--- START ---

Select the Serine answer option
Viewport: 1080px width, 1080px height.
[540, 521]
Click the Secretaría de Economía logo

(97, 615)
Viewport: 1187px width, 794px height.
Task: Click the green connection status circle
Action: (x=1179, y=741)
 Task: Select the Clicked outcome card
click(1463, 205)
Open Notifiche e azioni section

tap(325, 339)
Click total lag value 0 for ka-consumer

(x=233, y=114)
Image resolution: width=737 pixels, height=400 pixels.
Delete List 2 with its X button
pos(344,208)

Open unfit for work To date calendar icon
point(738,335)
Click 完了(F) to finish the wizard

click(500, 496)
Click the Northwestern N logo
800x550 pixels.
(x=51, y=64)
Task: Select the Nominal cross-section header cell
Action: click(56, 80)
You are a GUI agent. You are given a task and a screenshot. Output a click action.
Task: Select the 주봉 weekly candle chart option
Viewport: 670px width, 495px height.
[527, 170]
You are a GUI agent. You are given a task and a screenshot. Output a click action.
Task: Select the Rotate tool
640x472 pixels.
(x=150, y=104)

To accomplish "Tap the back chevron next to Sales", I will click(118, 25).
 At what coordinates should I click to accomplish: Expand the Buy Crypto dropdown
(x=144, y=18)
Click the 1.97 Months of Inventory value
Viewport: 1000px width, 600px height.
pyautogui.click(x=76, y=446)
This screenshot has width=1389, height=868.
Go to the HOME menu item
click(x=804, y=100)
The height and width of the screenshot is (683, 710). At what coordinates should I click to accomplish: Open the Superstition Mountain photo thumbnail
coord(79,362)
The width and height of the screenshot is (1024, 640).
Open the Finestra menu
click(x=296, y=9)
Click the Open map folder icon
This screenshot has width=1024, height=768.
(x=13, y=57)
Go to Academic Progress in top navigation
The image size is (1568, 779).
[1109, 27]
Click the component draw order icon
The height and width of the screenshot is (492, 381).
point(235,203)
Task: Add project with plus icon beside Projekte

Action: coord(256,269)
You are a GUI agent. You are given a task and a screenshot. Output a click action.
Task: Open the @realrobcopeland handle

--- END ---

Assignment: Looking at the records above, please output exactly the lines that run from the one holding "Click the Northwestern N logo" to the final line, and only those.

Answer section:
Click the Northwestern N logo
800x550 pixels.
(x=51, y=64)
Task: Select the Nominal cross-section header cell
Action: click(56, 80)
You are a GUI agent. You are given a task and a screenshot. Output a click action.
Task: Select the 주봉 weekly candle chart option
Viewport: 670px width, 495px height.
[527, 170]
You are a GUI agent. You are given a task and a screenshot. Output a click action.
Task: Select the Rotate tool
640x472 pixels.
(x=150, y=104)

To accomplish "Tap the back chevron next to Sales", I will click(118, 25).
 At what coordinates should I click to accomplish: Expand the Buy Crypto dropdown
(x=144, y=18)
Click the 1.97 Months of Inventory value
Viewport: 1000px width, 600px height.
pyautogui.click(x=76, y=446)
This screenshot has width=1389, height=868.
Go to the HOME menu item
click(x=804, y=100)
The height and width of the screenshot is (683, 710). At what coordinates should I click to accomplish: Open the Superstition Mountain photo thumbnail
coord(79,362)
The width and height of the screenshot is (1024, 640).
Open the Finestra menu
click(x=296, y=9)
Click the Open map folder icon
This screenshot has width=1024, height=768.
(x=13, y=57)
Go to Academic Progress in top navigation
The image size is (1568, 779).
[1109, 27]
Click the component draw order icon
The height and width of the screenshot is (492, 381).
point(235,203)
Task: Add project with plus icon beside Projekte

Action: coord(256,269)
You are a GUI agent. You are given a task and a screenshot. Output a click action.
Task: Open the @realrobcopeland handle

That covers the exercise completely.